だが、俺はそんな物必要ない。代わりにあることを要求する。
「お前のリアアバなんて興味ない。だから代わりに俺が知りたいことについて知ってる事を教えてくれ」
「え……?」
予想外の答えに戸惑ったのか、しばしフリーズするルーデシア。だがすぐに調子を取り戻したのかギャンギャンと喚き散らす。
「ちょ、ちょっと待ちなさいよ!こんな可愛くて人気のある、それでいて強くて可愛い私の
「確かにアバターは可愛らしいし性格も子供っぽいが愛嬌はある。だがそれよりも優先しなきゃ行けない事があるってことだ」
「え……?え!?かかか、可愛い!?」
「なんだよ、自分で言ったんだろうが。それも2回。それほど気合入れてアバクリしたんだろ?」
「そ、そうね。そうよね!で、貴方が聞きたいことって何かしら?」
表情豊かな彼女は、怒っては照れ、嬉しそうになったかと思えばいつも通りに戻ったりと中々忙しなく表情を変えてゆく。
取り敢えず、切り出すなら今だろうと判断した俺は訊きたいことについて話し始めた。
「まずは俺がなんでこんな規格外のバッテリーを持ったスマホを持っているかについて説明しよう――」
古いスマホを持っている理由の流れで、俺はタイムスリップしたため元の時代に帰りたいこと、そのためにはシーズンチャンピオンになってクソ親父に会わなきゃいけないことを話した。
「うーん……色々と常識を超えたことばかりで何とも言えないわね。特にタイムスリップに関しては専門外だし……」
「いや、ダメ元で頼んだだけだしな。変なこと聞いて悪かった。そんじゃ、試合も終わったし帰るとするか……」
そうして俺は伸びをし終えると紅い月が彩る古城から去ったのだった。
――――――――
先程まで戦闘が繰り広げられていた我が古城の庭園は、打って変わって風の音がやけに耳に残るほどの静寂に包まれていた。
そのような環境に身を置けば、誰しも自身の鼓動が早まっていることは分かる。
ただ、それが『一歩間違えれば自分のコンプレックスを曝け出す所まで追い詰められた』からなのか、それとも別の要因からなのかは分からない。
ただひたすらに我が心臓は力強く、それでいて早鐘を鳴らすように拍動を続けていた。
そんな中、心拍の音以外が古城に響く。
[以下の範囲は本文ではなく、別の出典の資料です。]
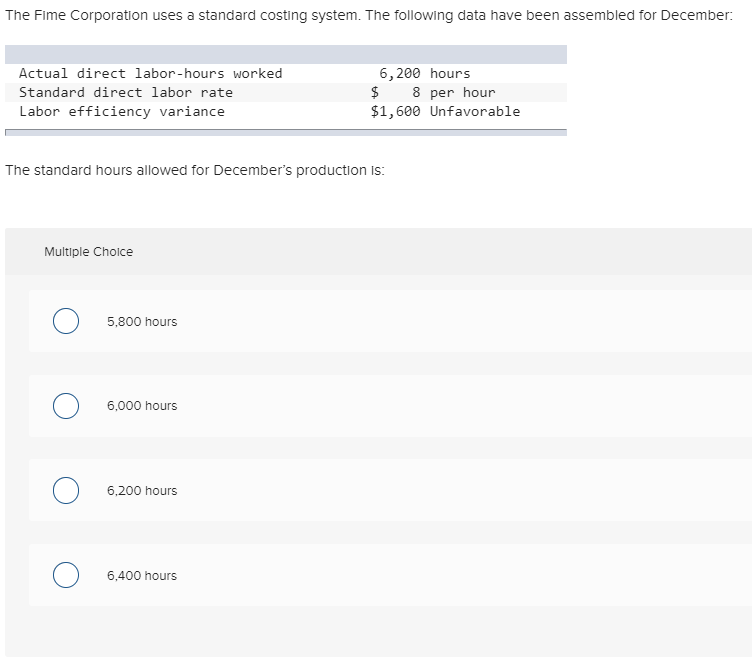The height and width of the screenshot is (666, 752).
Task: Click the 'standard hours allowed' question text
Action: (x=195, y=170)
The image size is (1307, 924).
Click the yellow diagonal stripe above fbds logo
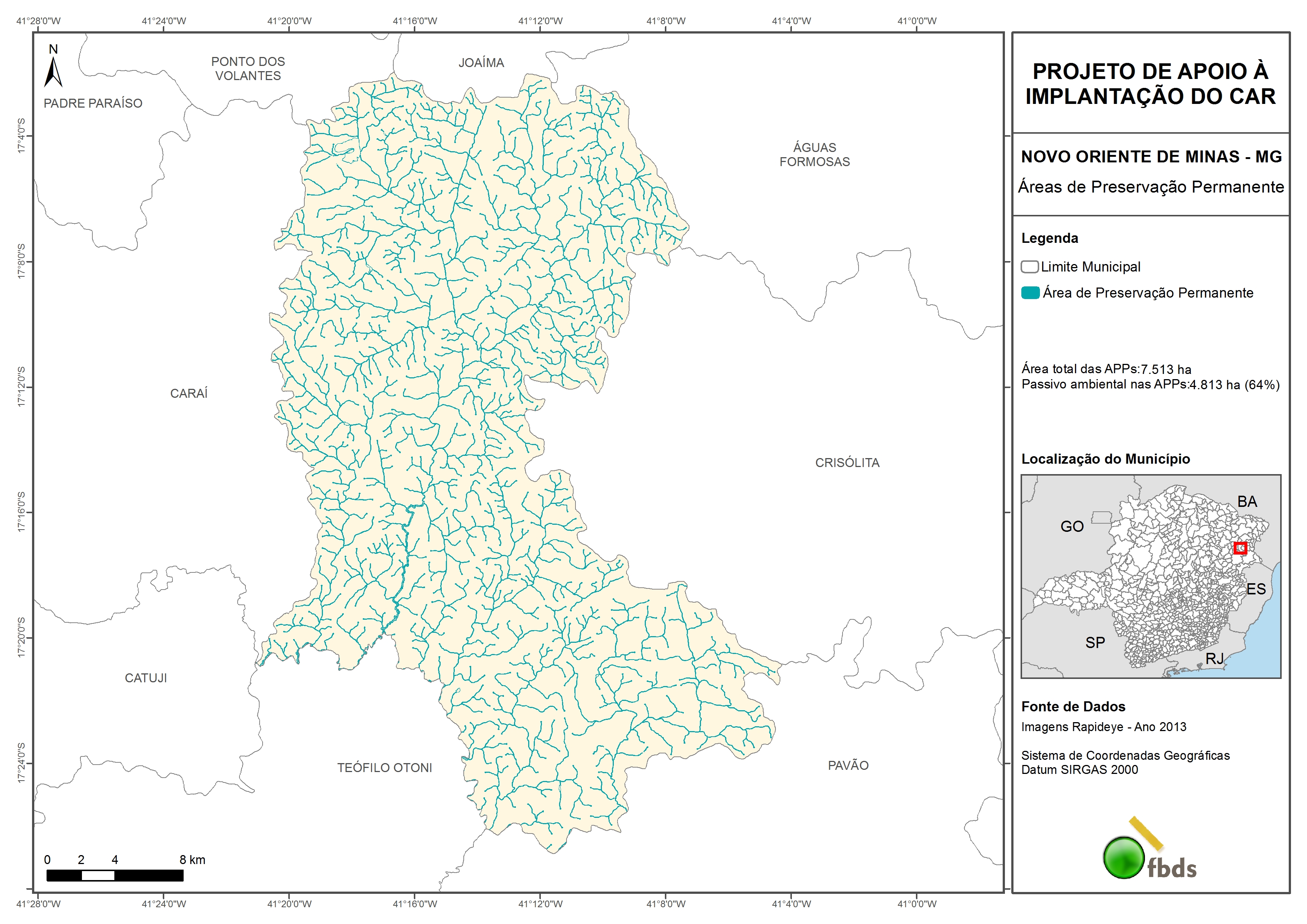(1146, 833)
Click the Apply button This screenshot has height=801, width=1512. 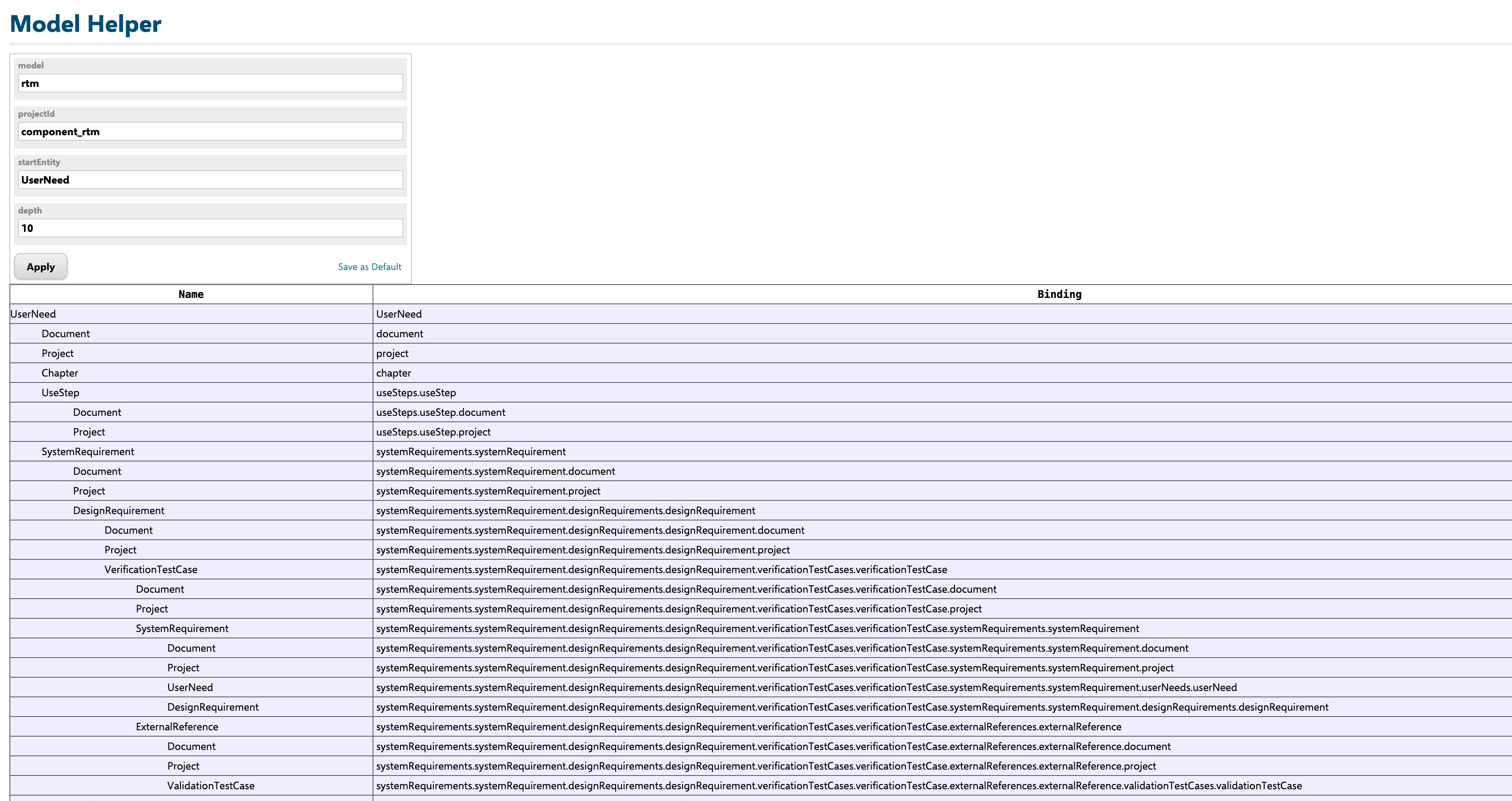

通知があったことを知らせる音だった。何の用だろうとスマホを覗く。
『MWO: tactからフレンド申請が届きました。メッセージを表示しますか?』
彼からのフレンド申請だ。何が書かれてるのだろうかとドキドキしながらメッセージを表示する。
『念の為フレンド登録しておく。何か分かったら連絡してくれ』
やった。これを口実にプライベートマッチに誘おう――『ちなみにさっきみたいにプライベートマッチに招待しようが全力で拒否するからな。じゃそういうことで』
……………。
ま、まぁ彼からフレンド申請が来たってことは私が勝ったって訳よね。
そんな意味の分からない理論を振りかざしながら、私もログアウトして現実世界へと戻っていった。